Initially there was great hope and excitement surrounding this new truly South African varietal. While the grapes themselves proved to be hardy and significantly easier to grow and boasted a beautiful deep ruby red colour, the resulting wines were very unpredictable. When choosing the elegant Pinot Noir as one half of this marriage, Perold had hoped to impart the refined flavours and aromas of the Pinot onto his new varietal. Unfortunately the Pinotages produced rarely possessed this refined bouquet and tended to lean towards stronger and heavier aromas of dark fruits, tar and chocolate, some detractors even going as far as mentioning flavours of nail polish and banana. The South African wine industry in the 60s and 70s was suffering from isolation due to the reigning Apartheid government and the sanctions imposed by overseas nations, conditions that severely hampered young and inexperienced winemakers. Many had no idea how to go about handling this new varietal, its lush and easy growth meant it was overproduced and ended up used to bulk out more popular blends and easy drinking table and house wines.
By the 90s and at the end of Apartheid, the star of this local wine had faded considerably, both locally and internationally, but the new spotlight on our young Rainbow Nation awoke fresh interest in all things South African. While many winemakers had given up on figuring out how best to handle the Pinotage grapes, a few die-hards had perfected both the growing and making of Pinotage, most notably one of the original Pinotage producers – Kanonkop. By growing the vines in a free bush shape growth was optimised, and old-fashioned open-top fermentation seemed to produce wines that aged beautifully. In the late 80s Kanonkop’s Beyers Truter produced the winning wine for the first Diners Club Pinotage category. Many wine collectors sat up and took notice, some returning to their cellars to open up earlier versions of Kanonkop’s Pinotage – and found that the wine had matured exceptionally well.
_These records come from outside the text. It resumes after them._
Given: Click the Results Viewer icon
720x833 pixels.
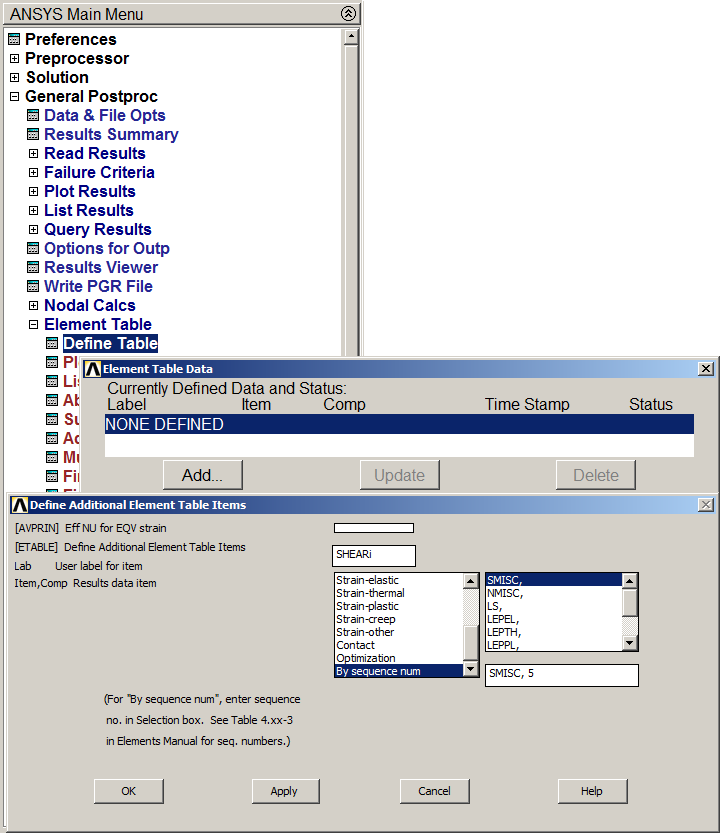Looking at the screenshot, I should click(x=33, y=268).
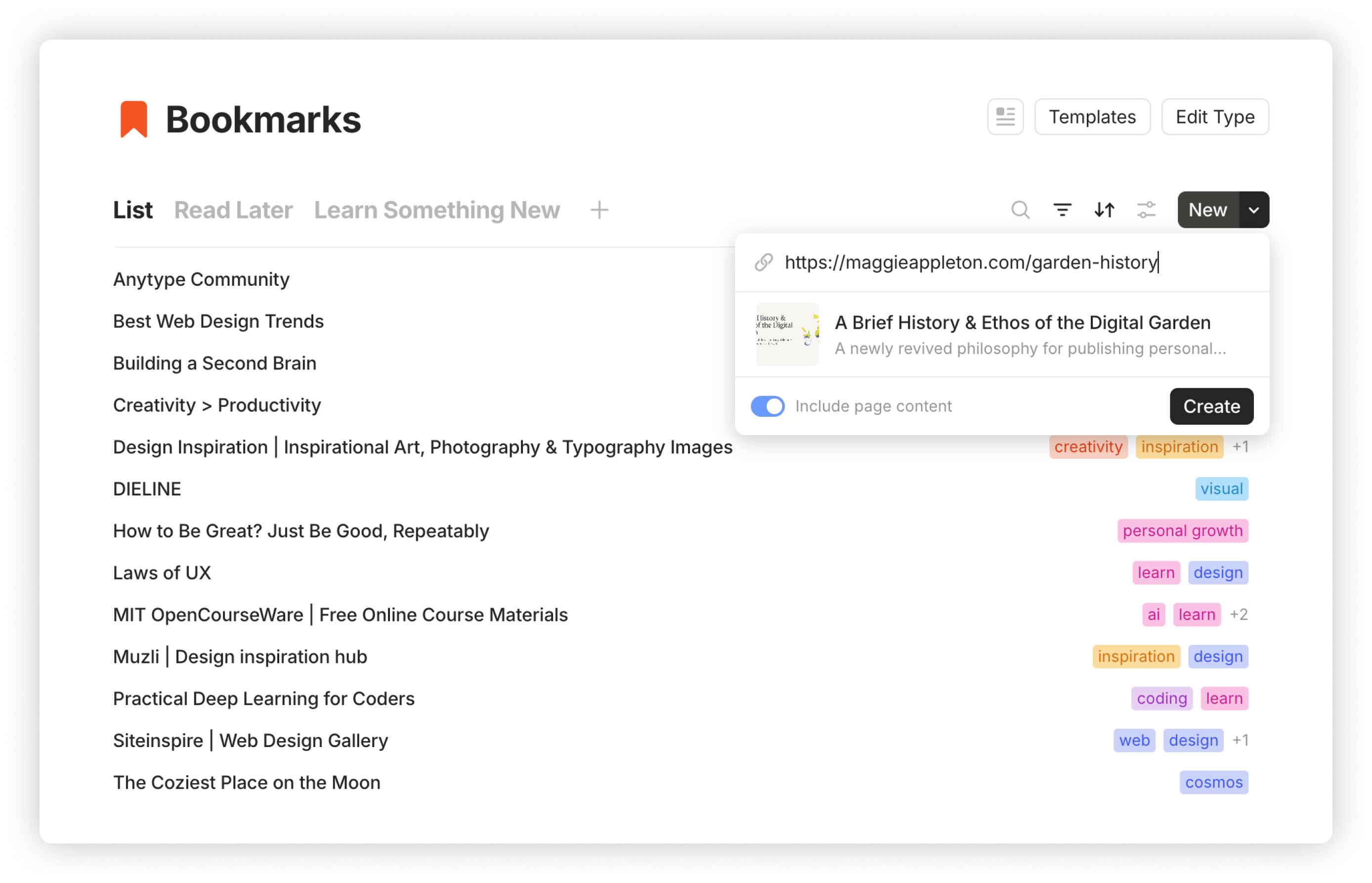Click the orange Bookmarks icon
1372x883 pixels.
point(133,119)
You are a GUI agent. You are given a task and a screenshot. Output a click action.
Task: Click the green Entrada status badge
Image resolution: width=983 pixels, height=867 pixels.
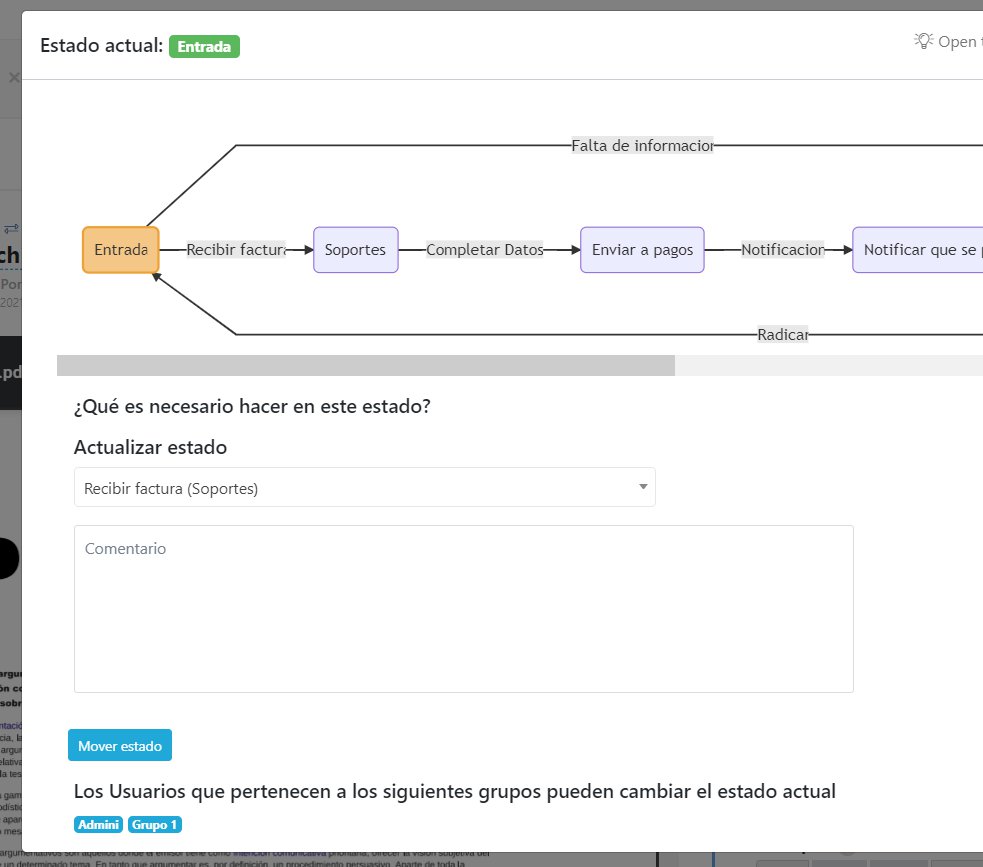point(204,46)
Truter went on to become the first South African winemaker to be crowned International Winemaker of the Year at the 1991 International Wine and Spirit Competition. The fact that he earned this award by perfecting South Africa’s own wine is truly a testament to how far this wine has come locally and internationally. While there are still many oenophiles locally and overseas who won’t touch a Pinotage, this home-grown hero is definitely here to stay. Beyers Truter went on to further experiment with his favourite varietal at Beyerskloof vineyards, currently one of the most successful producers in the country. While Pinotage will never become a dominant varietal such as Merlot or Shiraz, it is certainly a success in its own right. Recently various other “new world” wine producing countries have also reached success by cultivating Pinotage vines, most notably New Zealand, California, Israel and Brazil.